Вместе с тем, по нашему мнению, конституционный текст свидетельствует о неслучайном выделении свобод среди всей совокупности прав человека и гражданина. Почему, например, право на образование не может быть сформулировано как свобода образования, а свобода труда представляется естественным и органичным конструктом? К.Е. Игнатенкова отмечает, что «в широком смысле право означает узаконенную возможность что-либо делать, осуществлять, а свобода — независимость, отсутствие ограничений и стеснений. Свобода по сравнению с правами характеризуется большим “простором” для личного усмотрения индивида» [6, с. 19].

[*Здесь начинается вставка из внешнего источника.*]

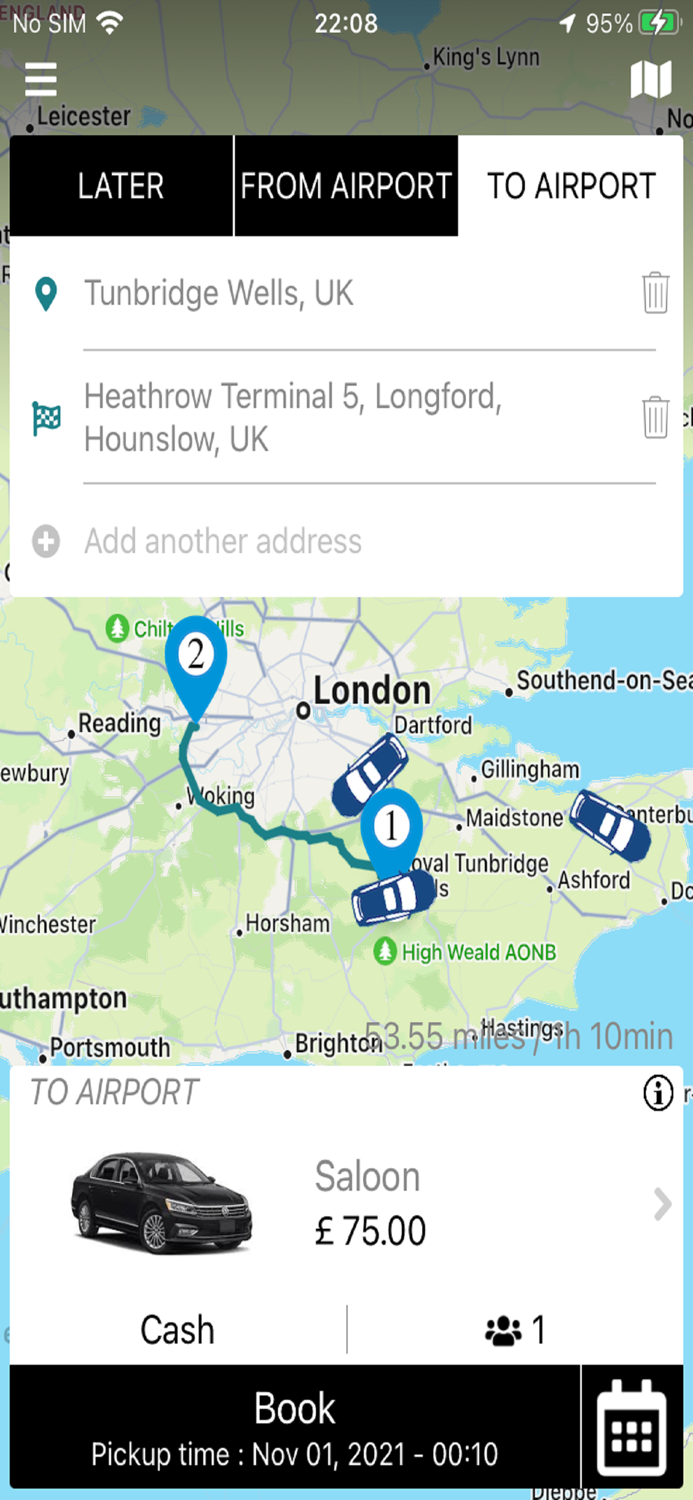The image size is (693, 1500).
Task: Open the ride info circle icon
Action: pyautogui.click(x=657, y=1094)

Другие исследователи, сопоставляя эти понятия, указывают: термин «свобода» призван подчеркнуть более широкие возможности индивидуального выбора, не очерчивая конкретного его результата, в то время как термин «права» определяет конкретные действия человека, например, право избирать или быть избранным [9]. При этом права свидетельствуют о возможности получения каких-либо социальных благ, а свободы — о возможности избежать определенных ограничений со стороны государства.

Действительно, свободы — это всегда естественные права, т. е. не предоставленные гражданам государством, а вытекающие из самой природы человека. Отношения по реализации данных прав не носят предоставительно-обязывающего характера в том смысле, что не требуют от государства (или кого-либо) встречных действий. Жить, свободно выражать свои мысли, трудиться человек может даже на необитаемом острове. Главная обязанность всех иных лиц в таких отношениях — не мешать.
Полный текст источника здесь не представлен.